Piazza Juve

lunedì 19 marzo 2012

Ciro Immobile, primavera Juve, in Serie B una stagione da fenomeno.

Quando si parla di giovani si fanno sempre mille nomi di sud americani o gente dal nome impronunciabile dell'est europa, i giovani italiani vivono invece una situazione di indifferenza generale nei loro confronti che sembra spesso dovuta ad una esterofilia cronica dei nostri ds. Forse solo Sabatini ha momentaneamente spento i riflettori sul sud america per puntarli su un giovanissimo Borini nuovo idolo di Roma con l'azzurro cucito già addosso, ma tolto il giovane giallorosso e i due italiani con discendenza straniera El Shaarawy e Balotelli, sembrerebbe che in Italia i giovani calciatori di talento siano praticamente inesistenti.

Ma fa specie, se si considerano i numeri, e se si considera che il giocatore era proprio un bianconero (Adesso in comproprietà con il Genoa) vedere che uno come Ciro Immobile, 21 reti in 27 presenze in Serie B, non sia praticamente quasi mai preso in considerazione per la prossima stagione, per il prossimo mercato. Nessuno sta ovviamente parlando di lui come nuovo titolare, anche se ogni tanto rischiare fa bene (e i "rischi" per esigenze di rosa fatti su Marchisio e De Ceglie stanno molto ben ripagando ultimamente), ma un ruolo di riserva in una rosa che conta attaccanti che non segnano o riserve ultra pagate per non toccare mai il campo, non sarebbe blasfemia.

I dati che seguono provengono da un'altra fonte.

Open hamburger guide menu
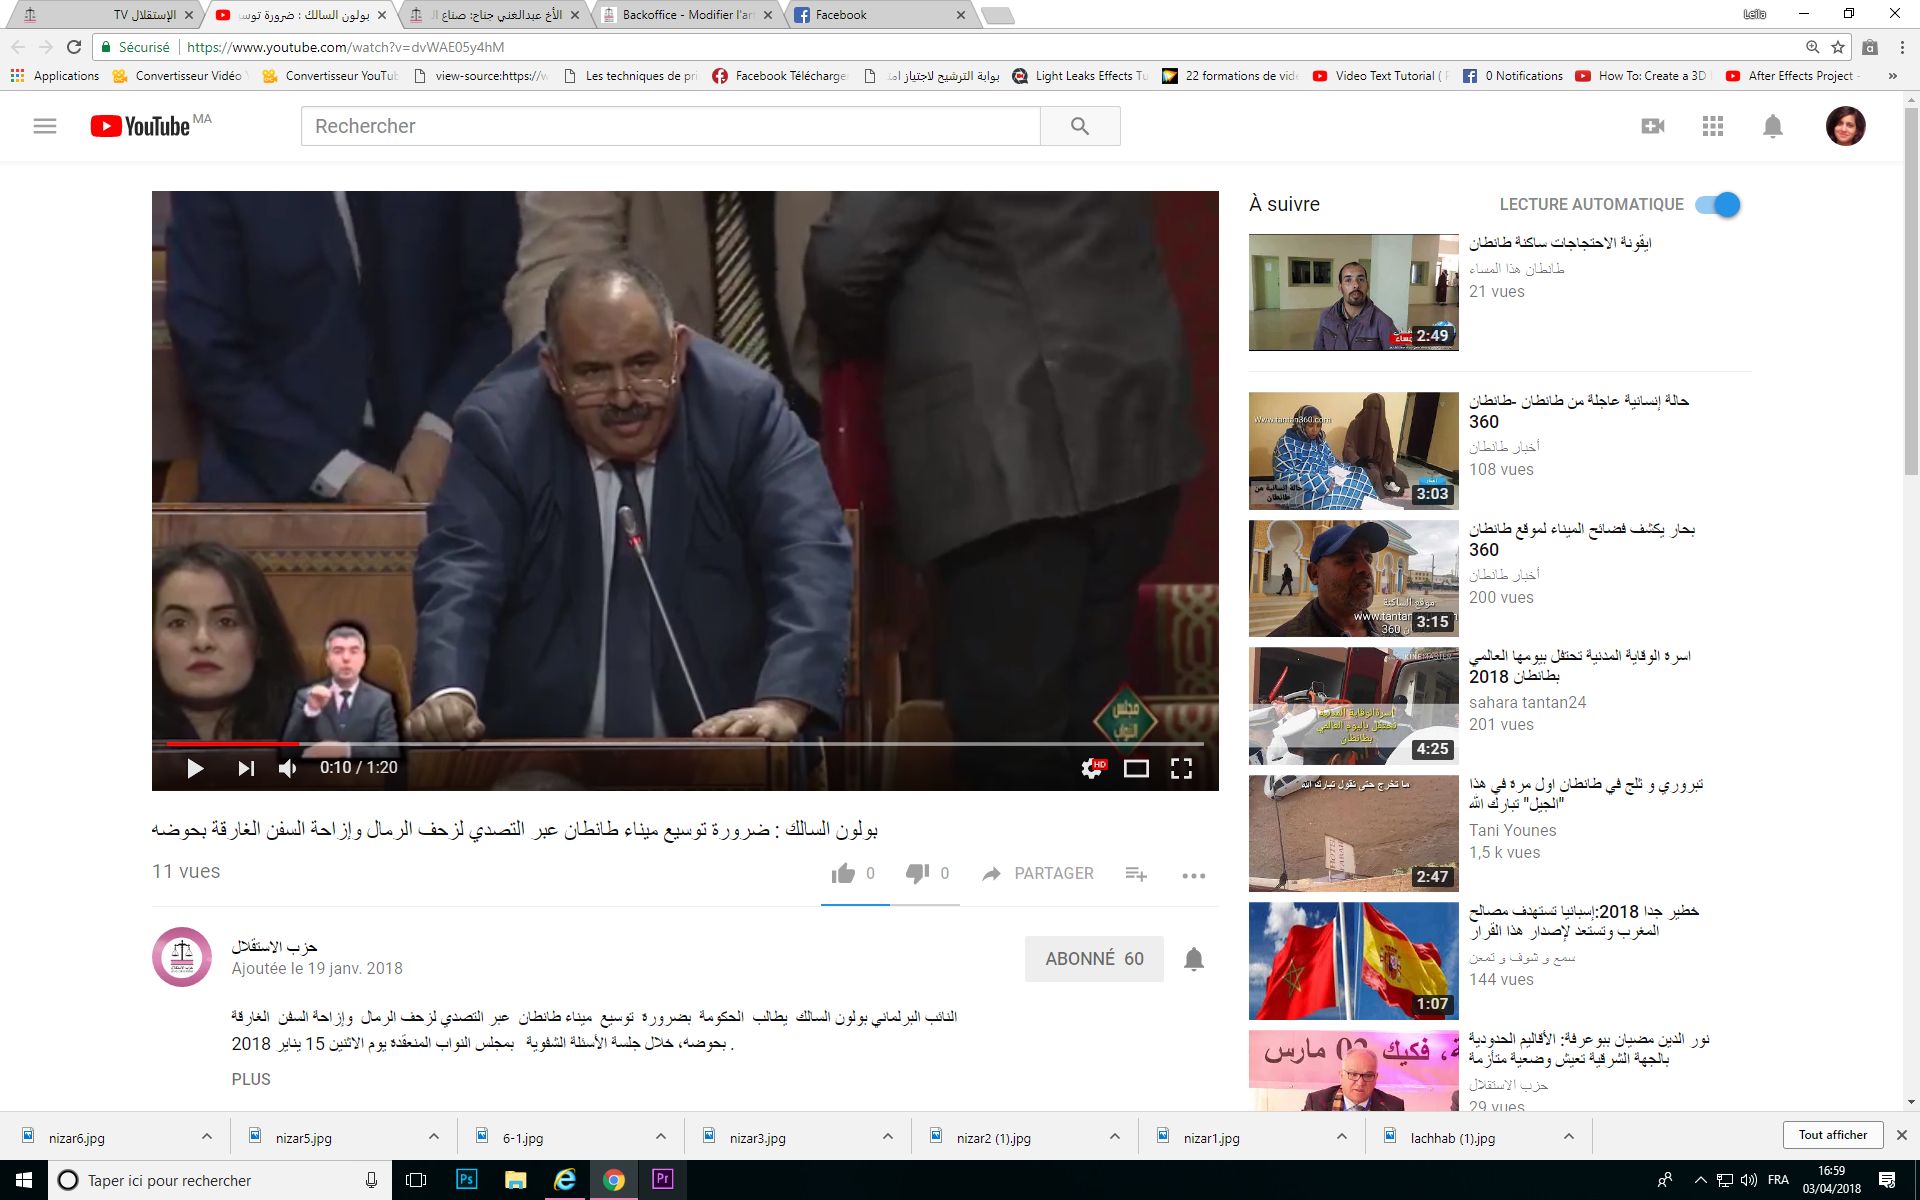 45,126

Se la logica della dirigenza sia quella di valorizzare il giocatore in Serie A con la dovuta esperienza in una squadra medio-grande, prima di riportarlo in squadra, sembra però un azzardo senza grandi premesse logiche la sua cessione in comproprietà per soli 4 milioni ad una squadra come il Genoa, che quando si tratta di cedere non perde mai l'occasione di monetizzare al limite dell'usura.

Nonostante sul giocatore permangano i dubbi che i suoi goal siano anche frutto della grande organizzazione di gioco offensiva di Zeman (suo allenatore al Pescara) e che in Serie B le difese non siano rocciose come quelle della serie maggiore, resta indubbiamente una sottovalutazione dare un valore di soli 8 milioni ad un giocatore di 22 anni capace di terminare da assoluto protagonista la sua prima stagione da titolare in una squadra, trascinandola a suon di goal in una posizione di classifica che ben pochi pronosticavano qualche mese fa.

Se infatti manterrà le aspettative che in molti ora nutrono su di lui anche in Serie A, con il Genoa, anche solo segnando la metà delle reti attualmente fatte, il suo cartellino molto probabilmente si troverà a crescere in maniera rapida di valore verso quota 15-16 milioni, la stessa scucita per Matri e Quagliarella, o diventare incredibilmente costoso qual'ora il giocatore decida di farsi rimpiangere alla grande a Torino, mettendo a segno quelle 15-16 reti che permetterebbero a Preziosi di cominciare a sognare plus valenze incredibili.

Sembra si stia ripetendo la stessa storia di Giovinco con il Parma, dove per valorizzare il giocatore si è scelto di cederlo ad un prezzo assolutamente ridicolo di circa 2-3 milioni per la comproprietà (ridicolo soprattutto se rapportato ai 12 spesi per Martinez e ai 10 di Poulsen, o anche ai 5 di Padoin), e che dopo un paio di stagioni giocate bene ha già più che raddoppiato la sua valutazione.